Items from a dataset
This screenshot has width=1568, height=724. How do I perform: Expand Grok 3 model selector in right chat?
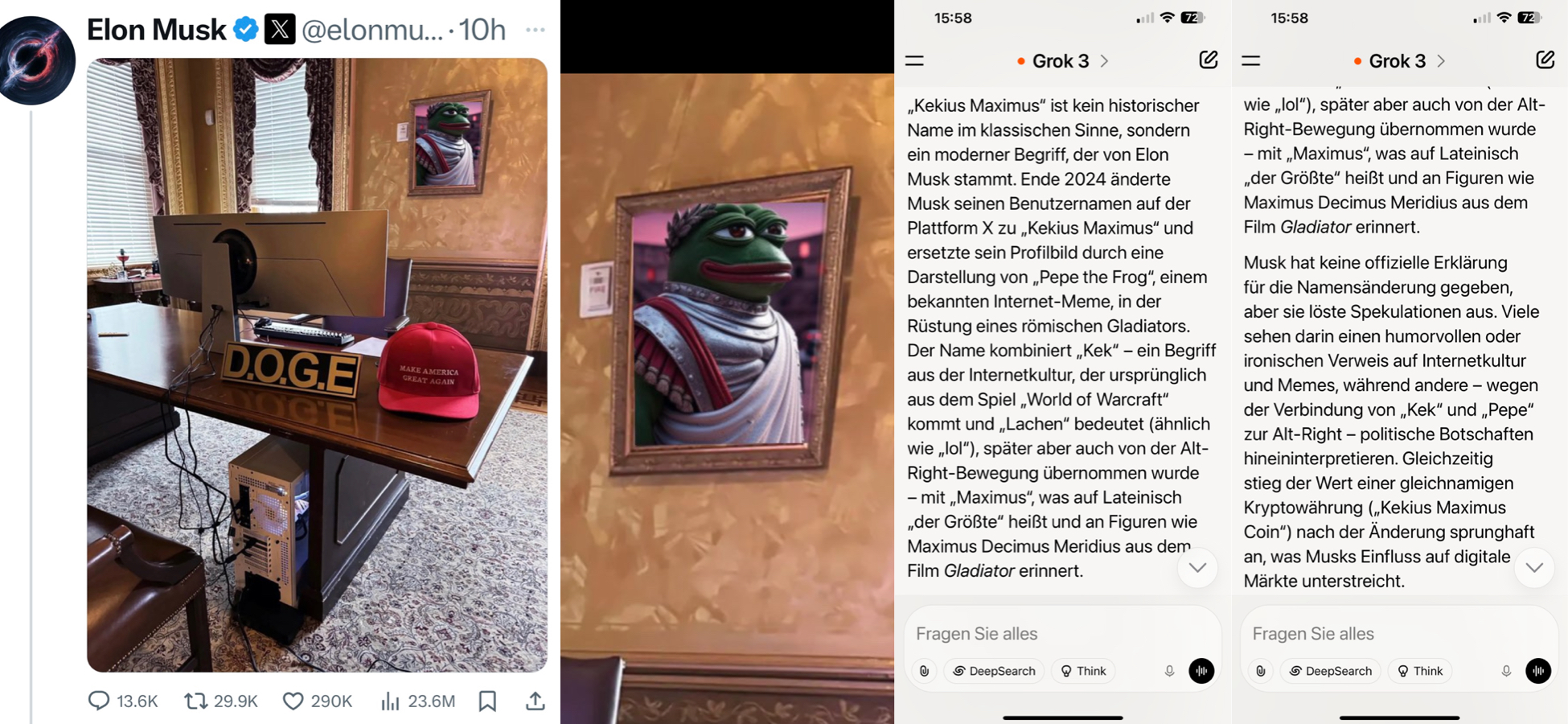coord(1399,61)
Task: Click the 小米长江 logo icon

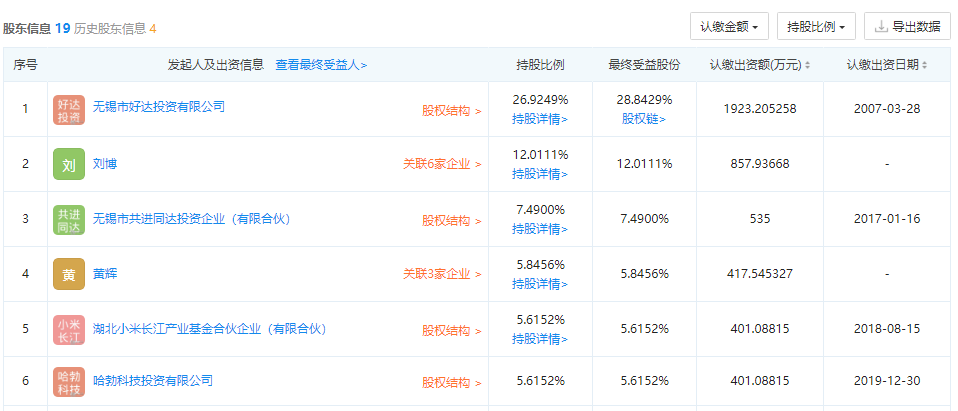Action: pos(69,329)
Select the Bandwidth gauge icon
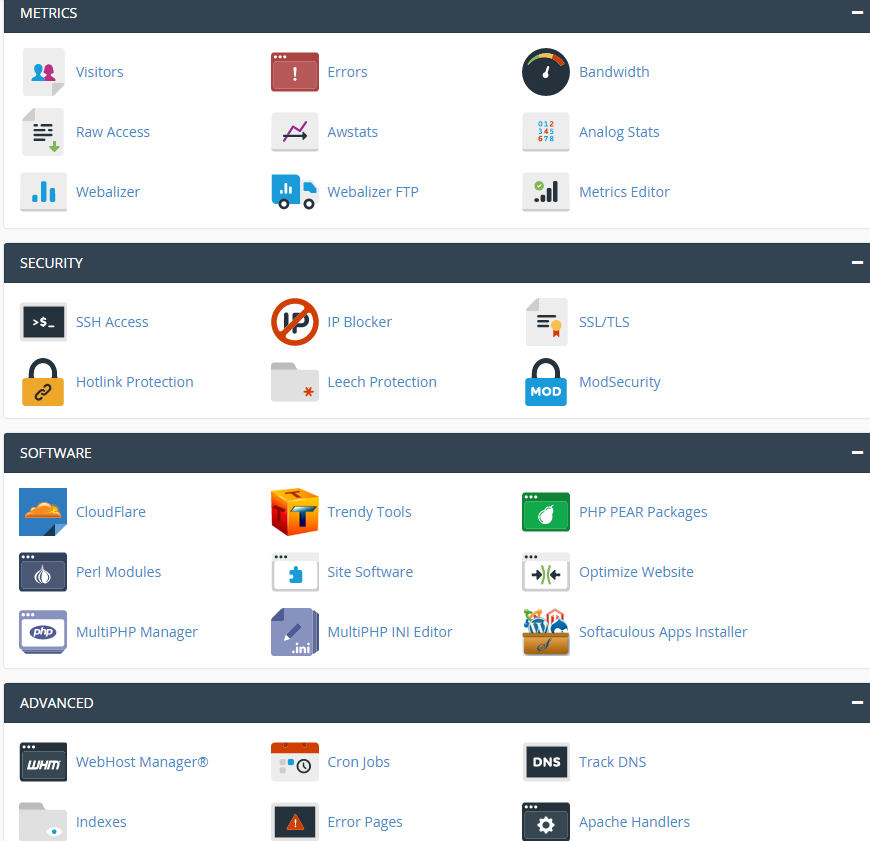870x841 pixels. tap(545, 71)
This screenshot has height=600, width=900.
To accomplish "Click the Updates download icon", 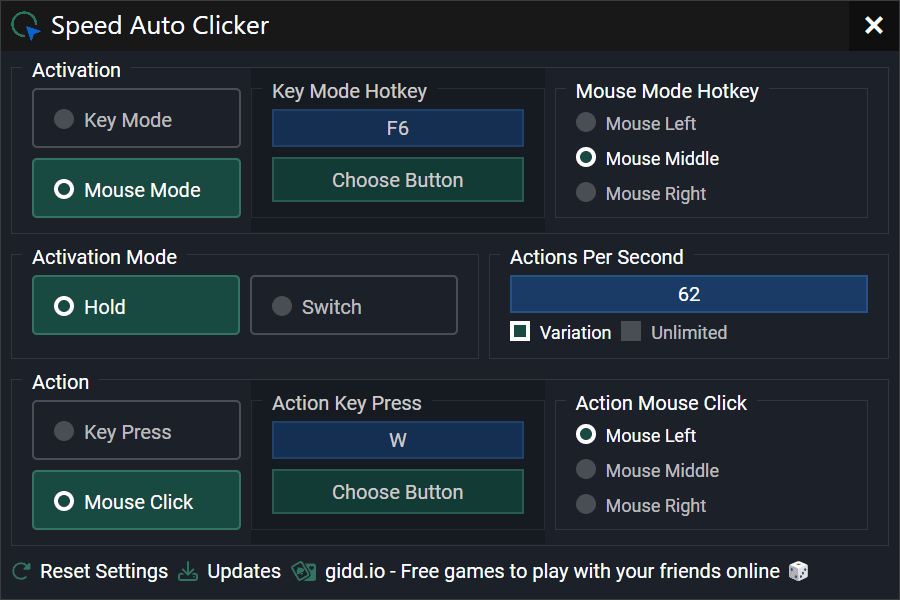I will (188, 572).
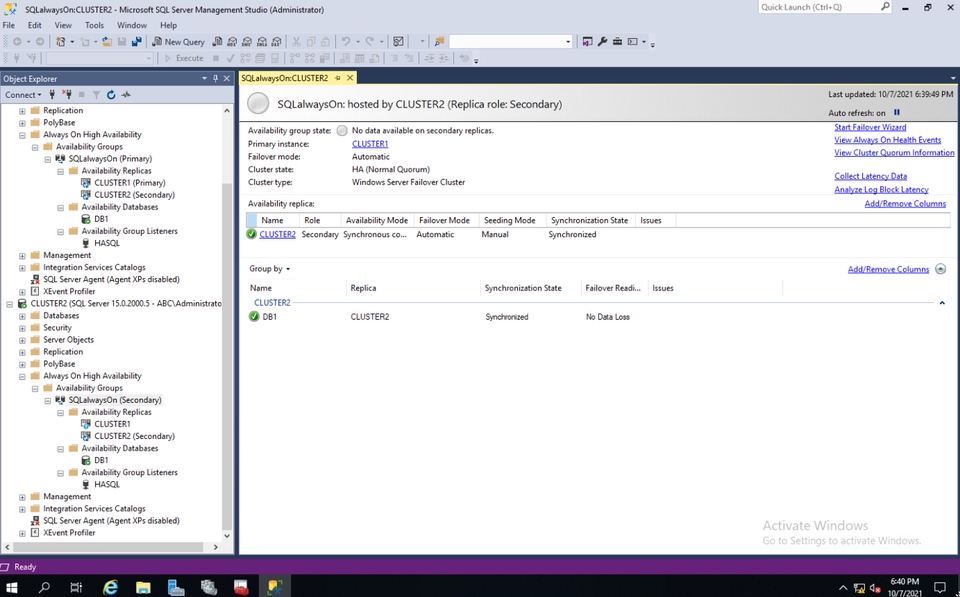Refresh the Object Explorer tree
Screen dimensions: 960x597
coord(111,95)
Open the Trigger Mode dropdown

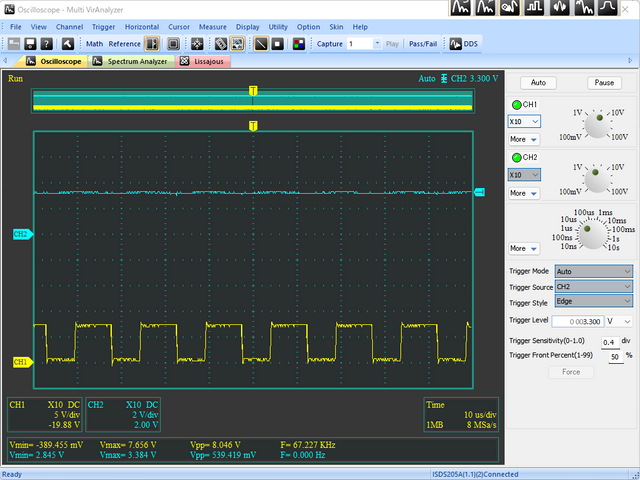(593, 271)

■ Requirement
Print out the entries above word for word from the first line to the line containing "This screenshot has height=600, width=900.", both included, omitting the pictures.

■ Output for this task
This screenshot has width=1568, height=724. How do I perform: Expand Grok 3 model selector in right chat?
coord(1399,61)
Task: Click the 小米长江 logo icon

Action: pos(69,329)
Select the Bandwidth gauge icon
870x841 pixels. tap(545, 71)
This screenshot has height=600, width=900.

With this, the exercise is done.